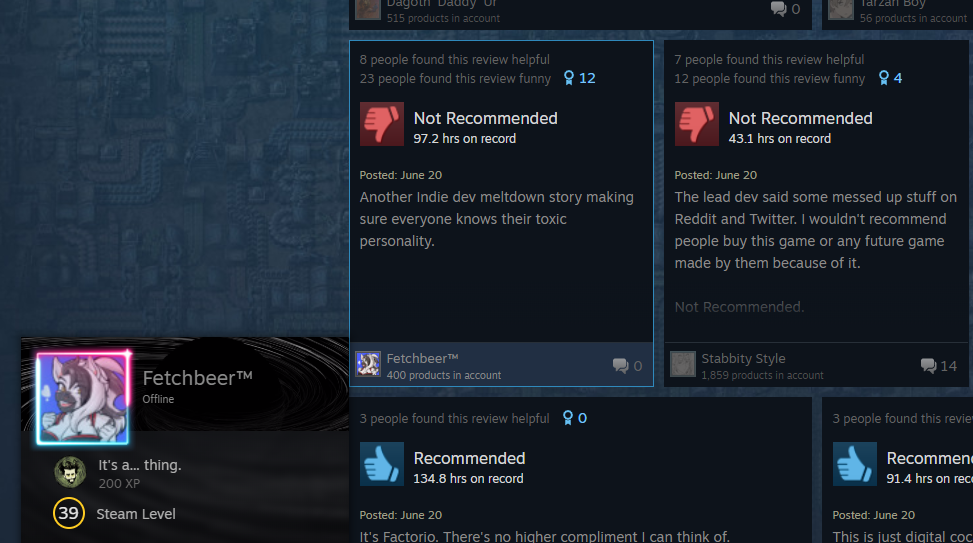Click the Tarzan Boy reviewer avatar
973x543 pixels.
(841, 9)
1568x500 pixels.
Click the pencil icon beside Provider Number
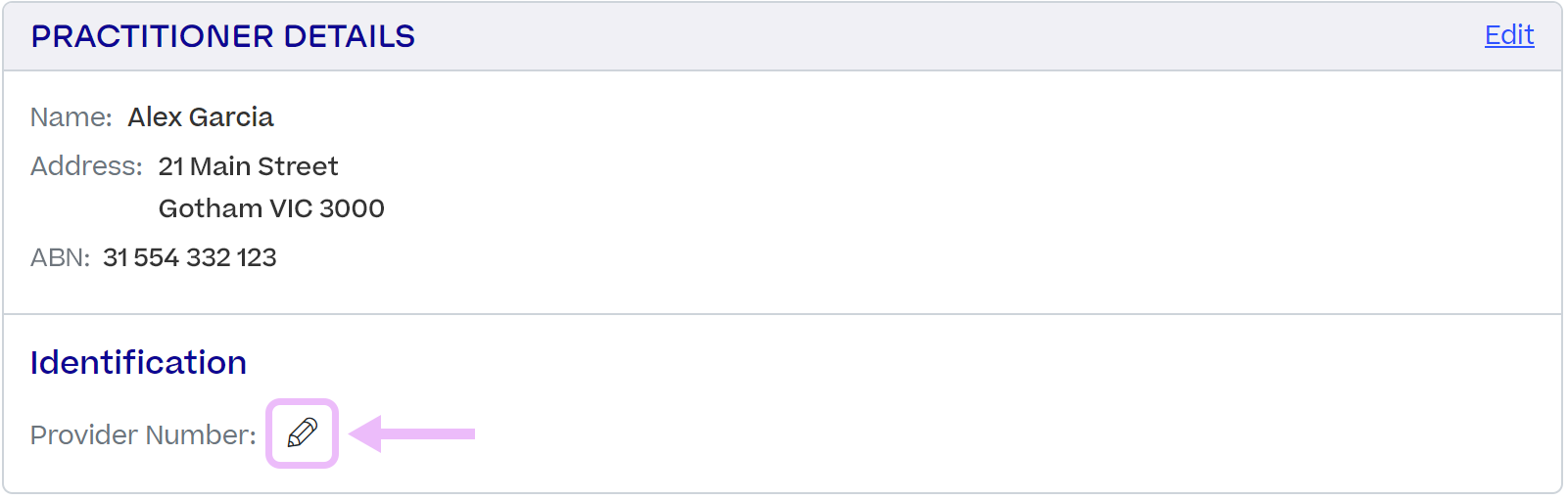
* * *
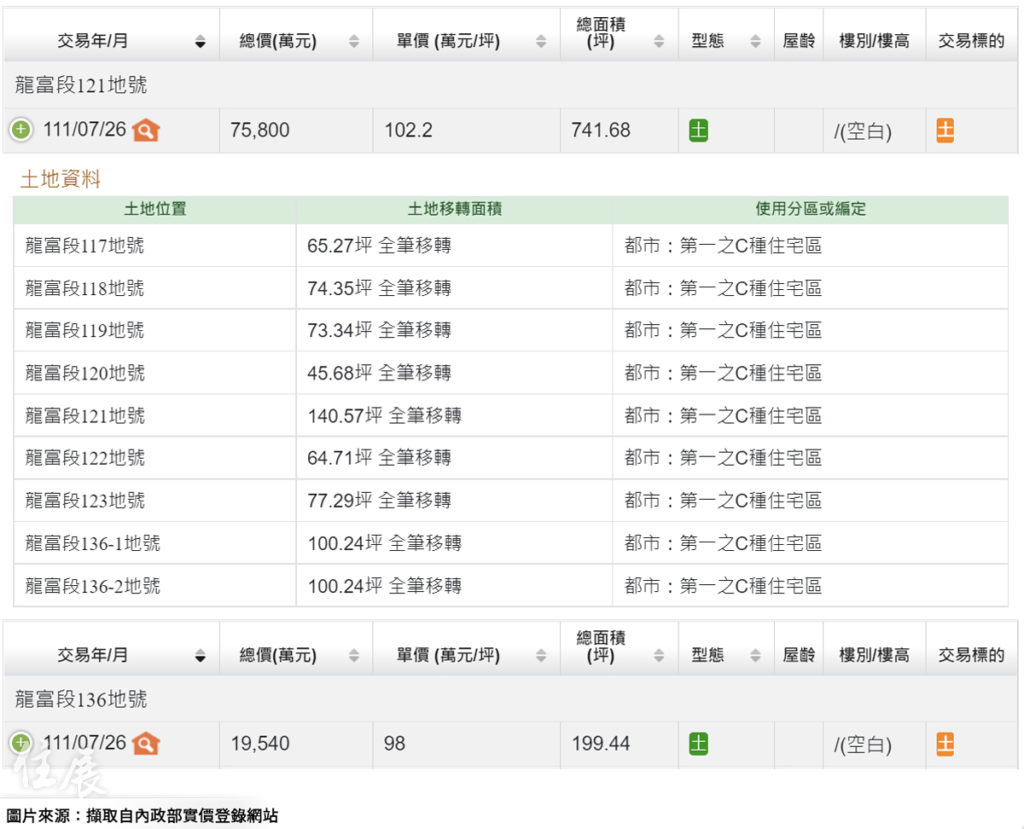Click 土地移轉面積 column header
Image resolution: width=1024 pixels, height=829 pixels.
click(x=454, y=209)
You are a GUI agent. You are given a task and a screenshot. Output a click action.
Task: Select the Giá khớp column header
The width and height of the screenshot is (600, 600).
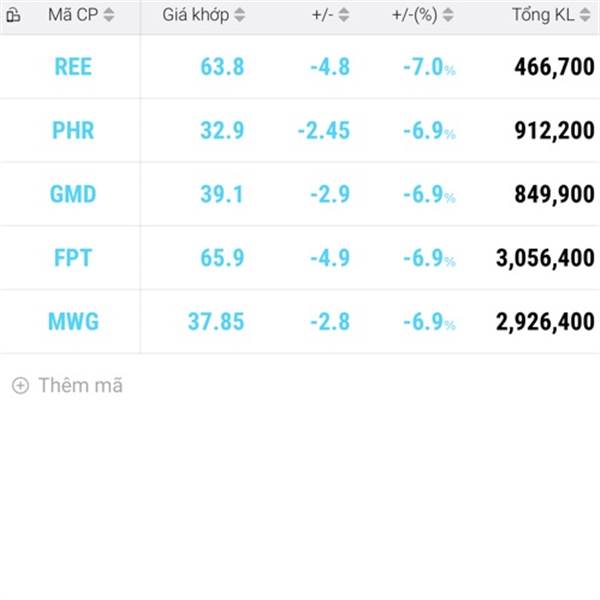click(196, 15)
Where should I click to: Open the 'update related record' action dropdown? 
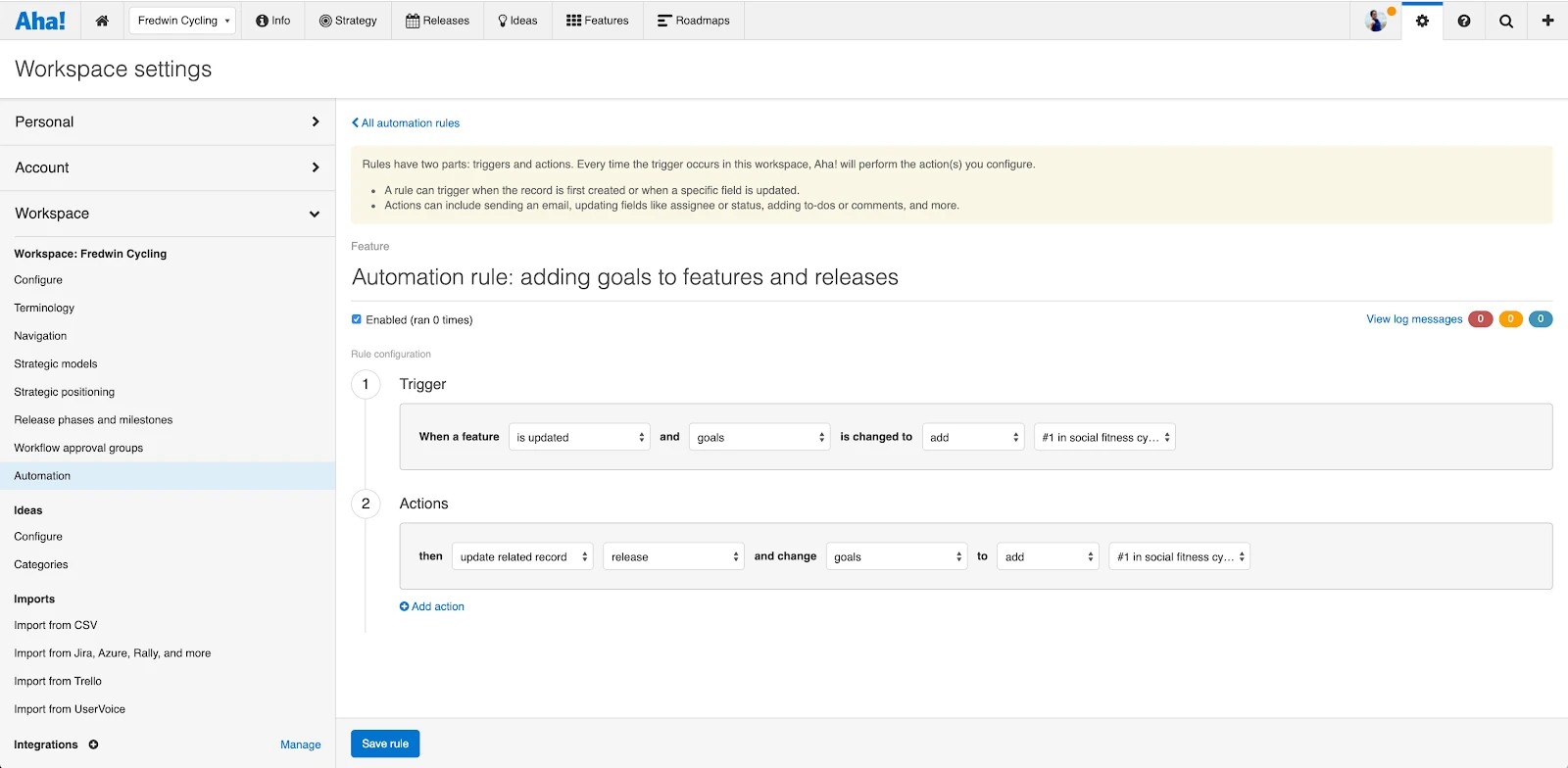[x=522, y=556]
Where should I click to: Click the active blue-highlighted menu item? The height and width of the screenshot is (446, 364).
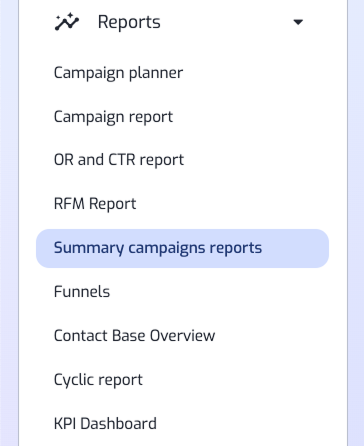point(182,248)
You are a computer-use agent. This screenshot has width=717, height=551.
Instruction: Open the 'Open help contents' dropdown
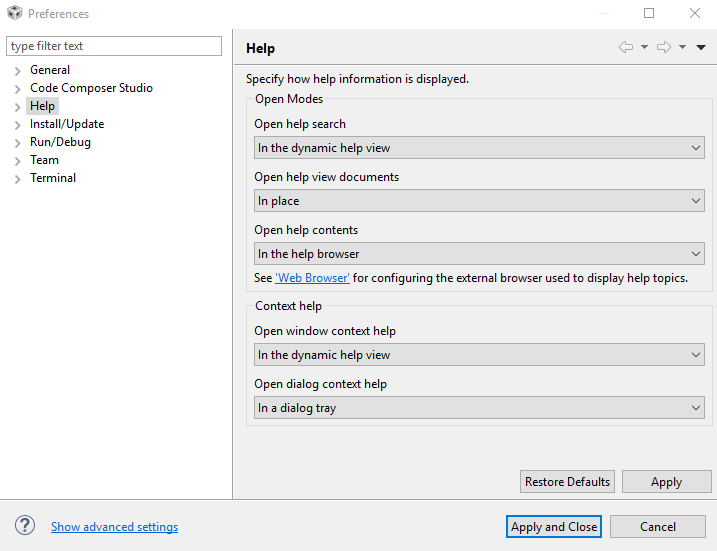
--
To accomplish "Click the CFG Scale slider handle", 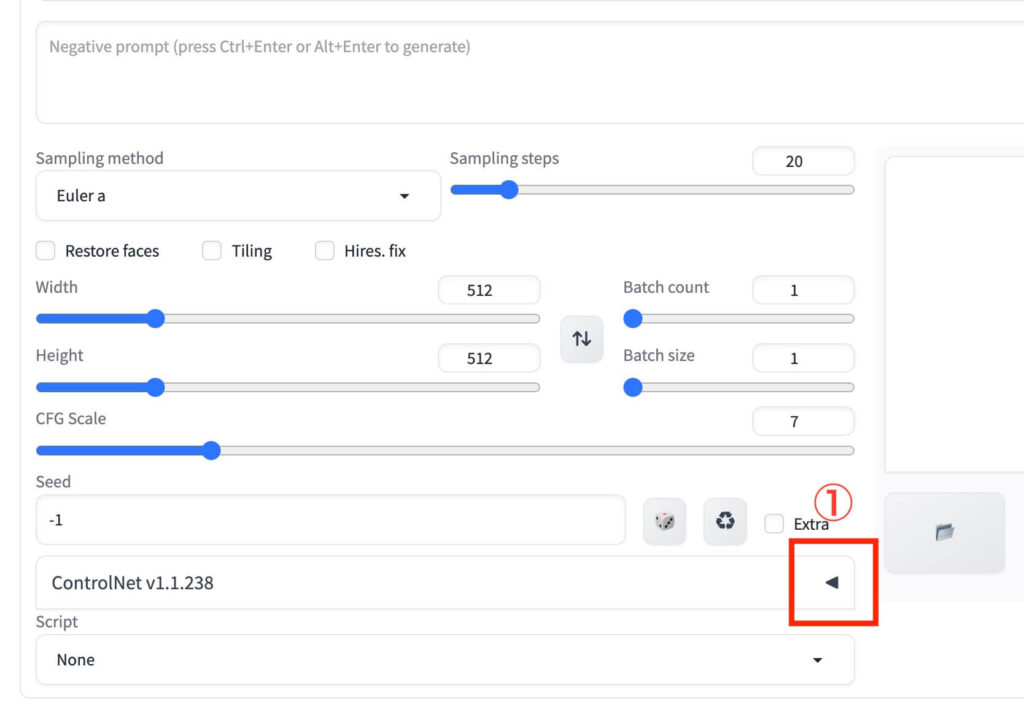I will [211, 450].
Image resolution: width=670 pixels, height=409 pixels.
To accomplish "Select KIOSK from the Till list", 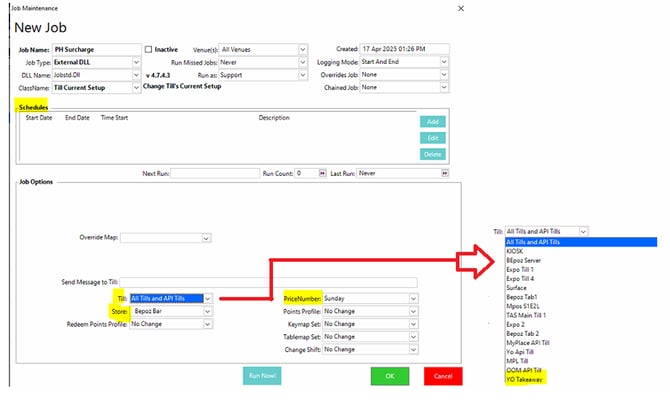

Description of the task ▸ Working from the records above, write out verbatim only the lines from the line containing "You are a computer-use" through the line containing "Instruction: Open the".

Answer for the task ▸
You are a computer-use agent. This screenshot has width=717, height=551.
Instruction: Open the 'Open help contents' dropdown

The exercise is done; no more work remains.